* _WHAT THE EXERCISE ASKS_
Put the data, starting at the line that contains "Image resolution: width=740" and ending at the end of the data, into a Markdown table with the columns Number and Entry. Give each non-blank line its own row and omit the pictures.

######

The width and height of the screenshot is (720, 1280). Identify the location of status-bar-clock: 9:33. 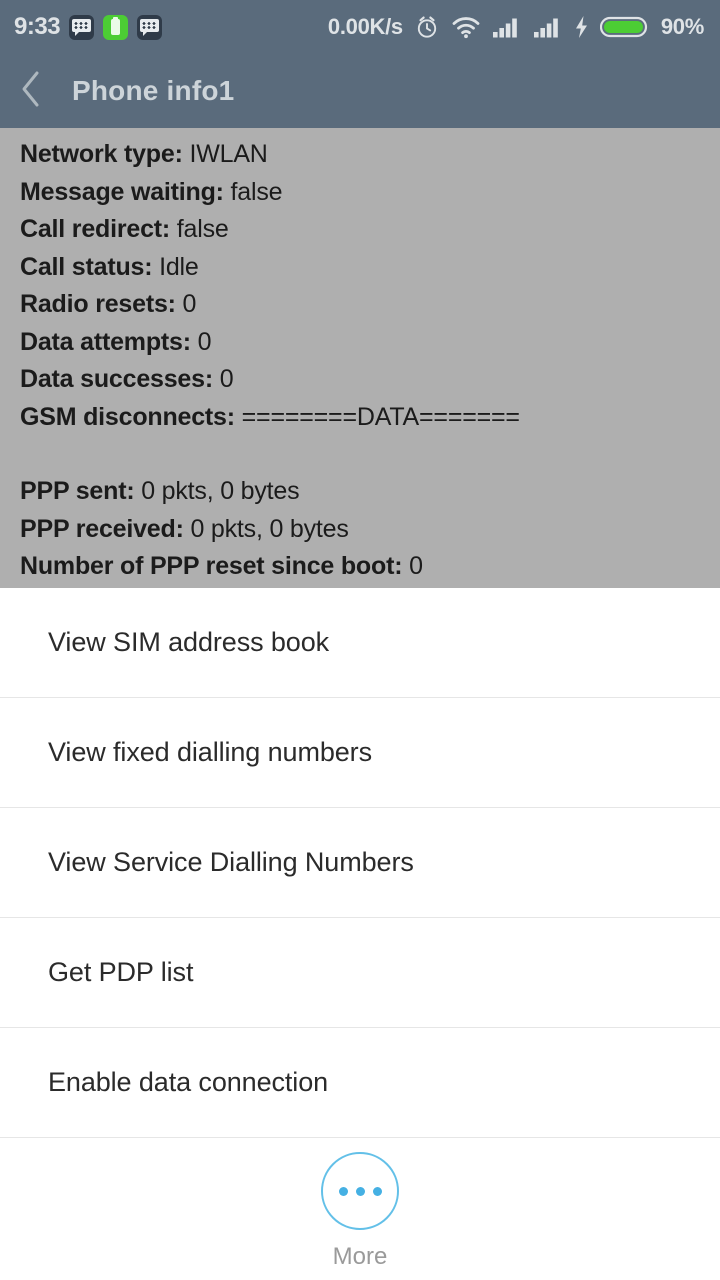
(38, 26).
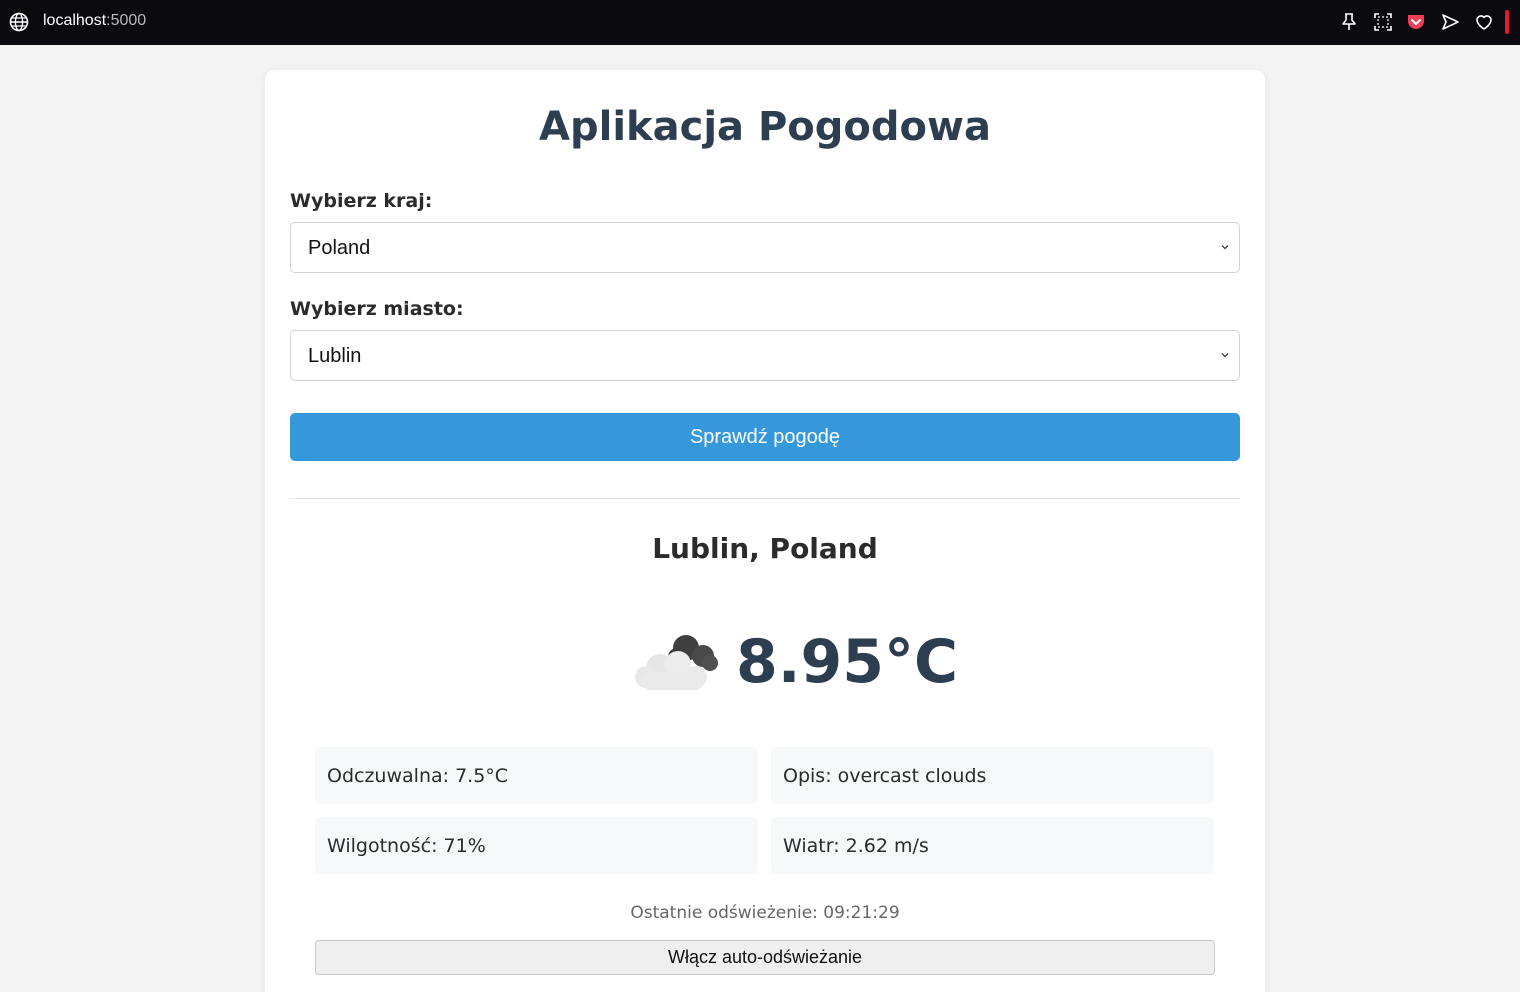  I want to click on pocket-icon, so click(1416, 22).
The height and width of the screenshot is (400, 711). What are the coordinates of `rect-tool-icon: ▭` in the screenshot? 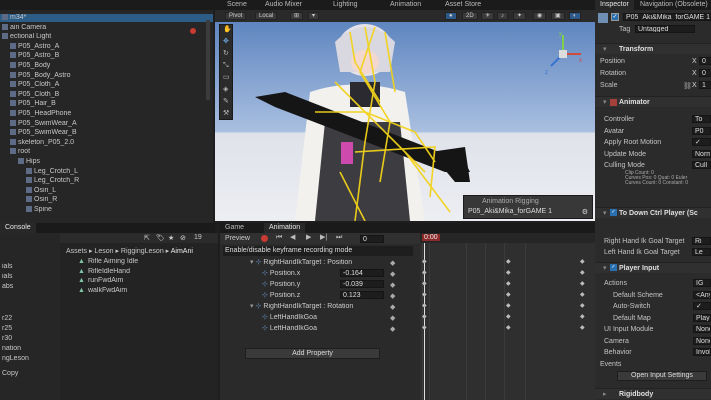 It's located at (226, 78).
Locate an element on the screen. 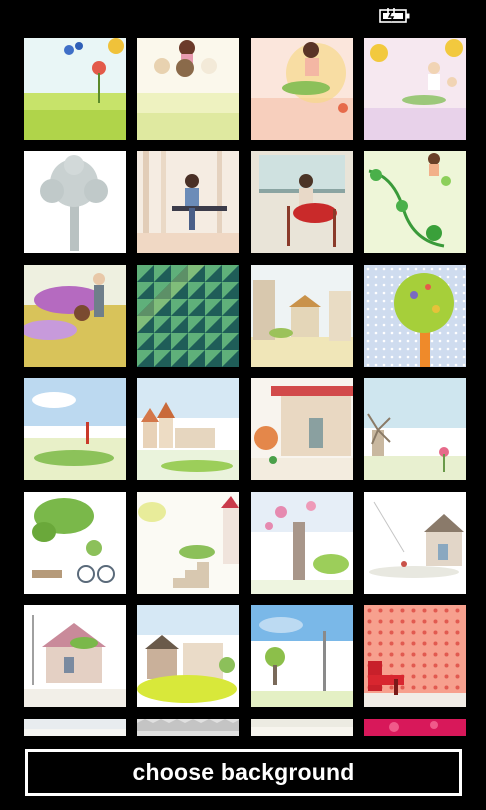 The height and width of the screenshot is (810, 486). girl-leaf-icon is located at coordinates (302, 89).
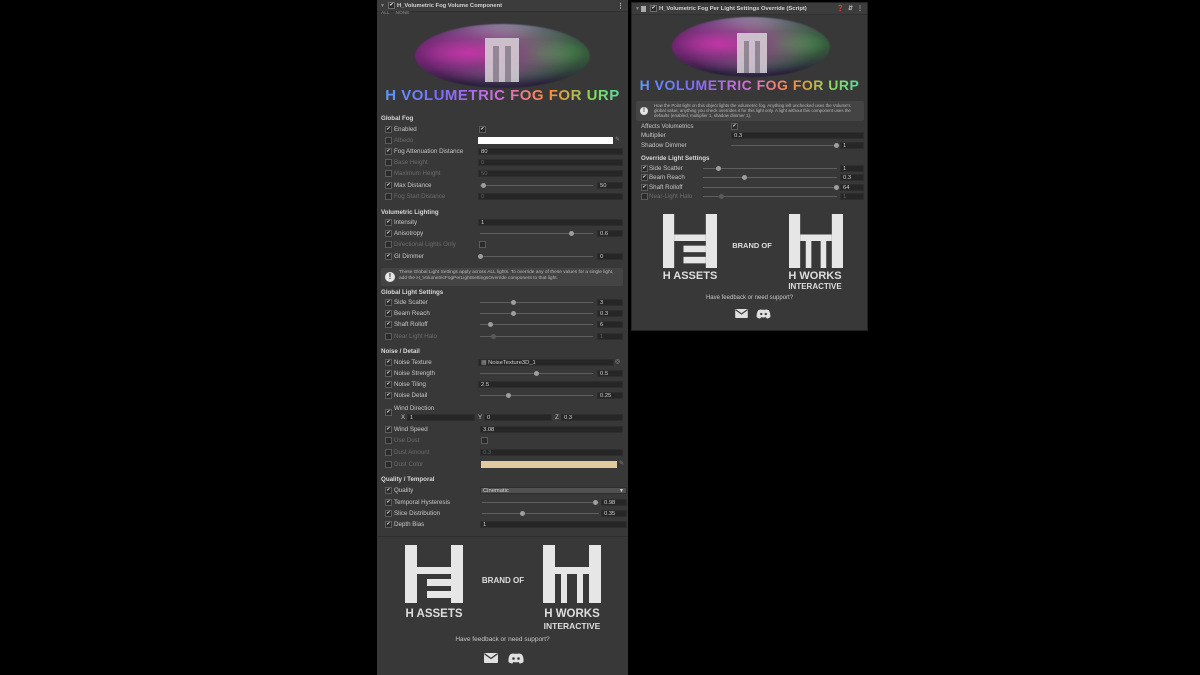  Describe the element at coordinates (610, 373) in the screenshot. I see `noise-strength-field: 0.5` at that location.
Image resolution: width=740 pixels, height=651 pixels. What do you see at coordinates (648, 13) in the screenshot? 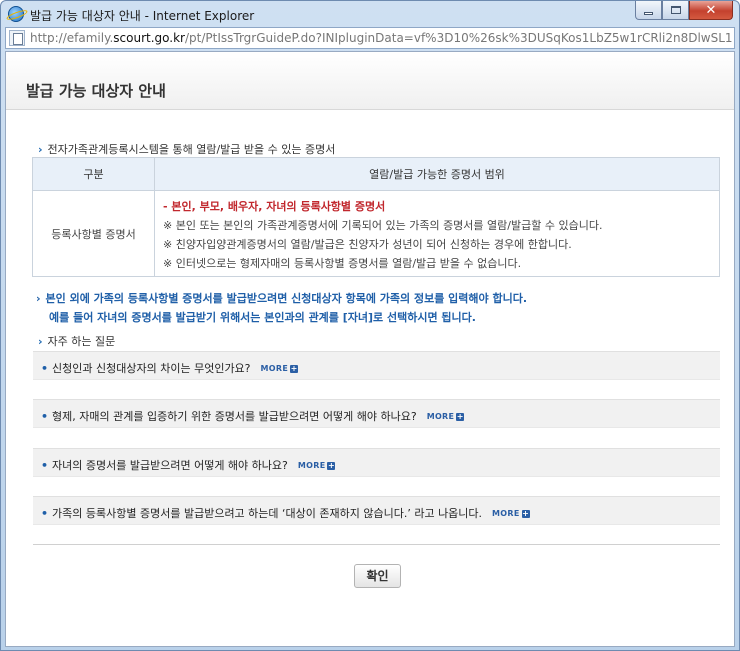
I see `minimize-icon` at bounding box center [648, 13].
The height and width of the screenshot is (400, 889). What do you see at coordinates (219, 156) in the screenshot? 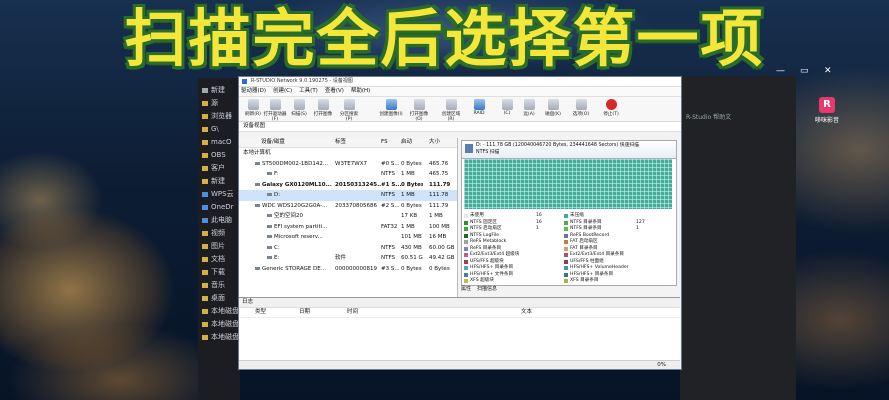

######

* _THE COMPLETED TASK_
| Number | Entry |
|---|---|
| 1 | Image resolution: width=740 pixels, height=651 pixels. What do you see at coordinates (648, 13) in the screenshot?  |
| 2 | I see `minimize-icon` at bounding box center [648, 13]. |
| 3 | The height and width of the screenshot is (400, 889). What do you see at coordinates (219, 156) in the screenshot?  |